Reproducible: Always

Steps to Reproduce:

1. build dev-lang/python

2. build dev-tcltk/tix

3. Try to use Tix from python

python

import Tix

r = Tix.Tk()

Actual Results:  

_tkinter.TclError: couldn't load file 

"/usr/lib/libtix8.2.so": /usr/lib/libtix8.2.so: undefined symbol: XLowerWindow 

 

Expected Results:  

No error. 

I got this to work by manually relinking _tkinter.so.  

  

_tkinter.so needs to link in libtix.  

  

I did...  

  

emerge unpack  

emerge compile  

  

then switched in to the work directory and did ...  

i686-pc-linux-gnu-gcc -pthread -shared build/temp.linux-i686-2.3/_tkinter.o  

build/temp.linux-i686-2.3/tkappinit.o -L/usr/X11R6/lib -L/usr/local/lib -ltk8.4  

-ltcl8.4 -lX11 -ltix8.2 -o build/lib.linux-i686-2.3/_tkinter.so  

  

(adding -ltix8.2 which was not there in the original compile)  

  

Now tix works from python...

------- Additional Comment #1 From T. Koehler 2005-07-12 07:33 PDT -------

Although the solution presented by the parent may work, it is only a workaround,

because it would mean that any extension to Tk would need a recompile of python

to work.
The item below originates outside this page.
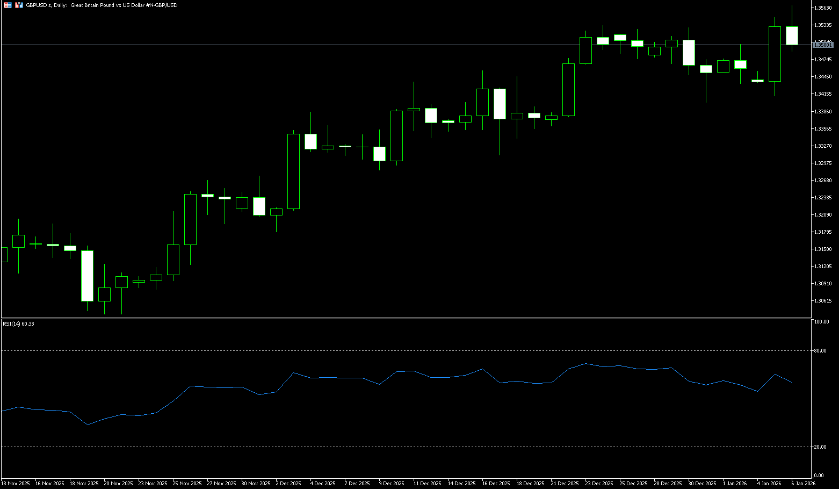Click the tall hollow candle on 4 Jan 2026

coord(775,54)
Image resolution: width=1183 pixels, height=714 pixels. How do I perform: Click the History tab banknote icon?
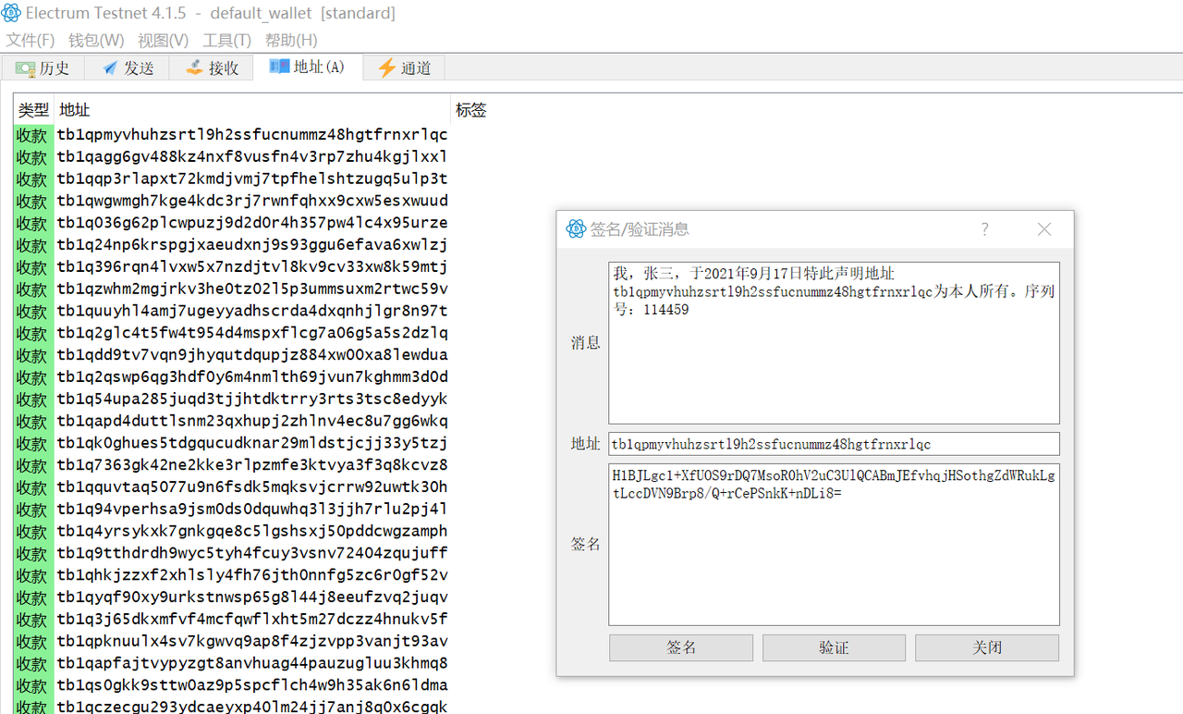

The real problem lies within /usr/lib/tkConfig.sh, which contains two

types of errors:

1) The paths to the headers and libraries ("TK_SRC_DIR", several others) contain

the tmp-directory used by portage for compilation. This needs to be changed to

"/usr/lib/tk8.4/include"

2) The variables for the stub-libraries do not contain -lX11.

Error 1) causes Tix to fail to compile on my machine (amd64). After fixing this,

the error described by the parent occurs.

Error 2) causes the "undefined symbol"-error from within python. Fixing it makes

Tix work from python without having to recompile python.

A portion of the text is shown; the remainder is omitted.